For him “Sea roads are dissolving paths whose passage leaves no trace beyond a wake, a brief turbulence astern. They survive as convention, tradition, as a sequence of coordinates, as a series of waymarks, as dotted lines on charts, as songs and stories.”  In a startlingly simple way he sets out the understanding that the sea roads do not set things apart, they bring them together. Before the train and car and plane a boat was the fastest way for long distance travel.  The communities that were linked by the sea were outward looking communities, closer to the unseen lands over the horizon than they were to the ones behind them inland.  The sea is “not a barrier, but a corridor”.

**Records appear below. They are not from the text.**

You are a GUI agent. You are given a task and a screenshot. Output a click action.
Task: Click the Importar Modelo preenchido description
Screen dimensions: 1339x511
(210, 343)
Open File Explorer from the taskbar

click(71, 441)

This is not an academic exploration of the concept of the sea, for MacFarlane, as he does with other pathways sets out to retrace and experience the “way” – the voyage, the journey.  In his travelling he meets people who broaden his experience and ours and weaves throughout the observations and passions of poets and philosophers as well as postmen and priests.

For the two sea-based chapters alone The Old Ways is worth the cost of admission. The land-based journeys are a bonus.  It took me weeks and weeks to read this book. It was not a book I could rush through and I kept putting it down to think about what I was reading and how it related to my experience.   I know that next season when I am making my own trips on the sea roads I will be seeing them with different eyes because of this book.  Do yourself a favour – read the chapters titled Water North and Water South. And read the rest as well.